Adis Medunjanin was questioned by the FBI in October 2009, about his alleged connections to Najibullah Zazi.
The new details come as Medunjanin prepares for his trial to fight the charges that he was in on the terror plot.
Zazi and Zarein Ahmedzay have already pleaded guilty. Court papers suggest the three men hoped to carry out the bomb plot during the holy month of Ramadan. After his arrest, Medunjanin allegedly asked to be part of a prisoner exchange.
"The defendant also stated he thought himself as a prisoner of war, and as of the agents of enemy soldiers," prosecutors said in court papers filed on Friday. "The defendant then requested to be exchanged in a prisoner of war swap for an American soldier captured in Afghanistan."
Medunjanin grew up in Queens with Zazi and Ahmedzay. He allegedly told investigators the three men became increasingly radicalized over the years and traveled to Pakistan to join terrorists in jihad.
"The defendant volunteered that he loved Osama bin Laden more than he loved himself and that al Qaeda was 'good people,'" the court papers said quoting a debriefing of the suspect.

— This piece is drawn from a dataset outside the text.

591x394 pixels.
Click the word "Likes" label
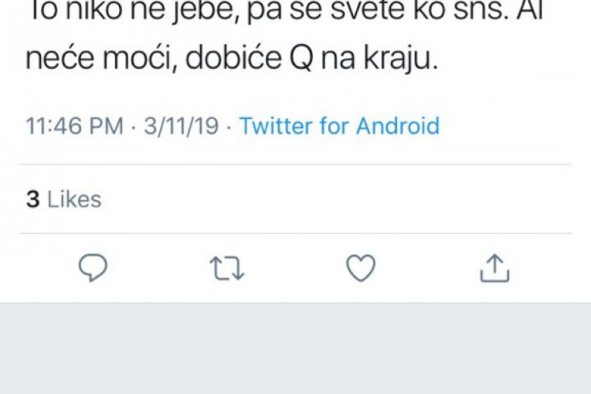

With the FBI and NYPD tailing him, Medunjanin was arrested after he crashed his car in Queens in January 2010 in an alleged intentional attempt to kill an American.
The court papers said he was driving over 90 mph and made a 911 call shouting in Arabic "We love death more than you love life." Officials said that is a jihadist motto and was yelled by Nidal Hassan while killing US soldiers during the Fort Hood terror attack.
"The defendant admitted he that he had crashed his car in an attempt to kill himself and others because he believed that he needed to carry out an act of jihad before he was arrested," the documents claim.
Defense lawyer Robert Gottlieb has said his client denies he is a terrorist. He is trying to get a federal judge to throw out the alleged confessions. He claims Medunjanin was questioned even after he invoked his Fifth Amendment rights and had hire him as an attorney.
But the FBI said the terror suspect waived his right to remain silent in writing several times before obtaining the numerous confessions.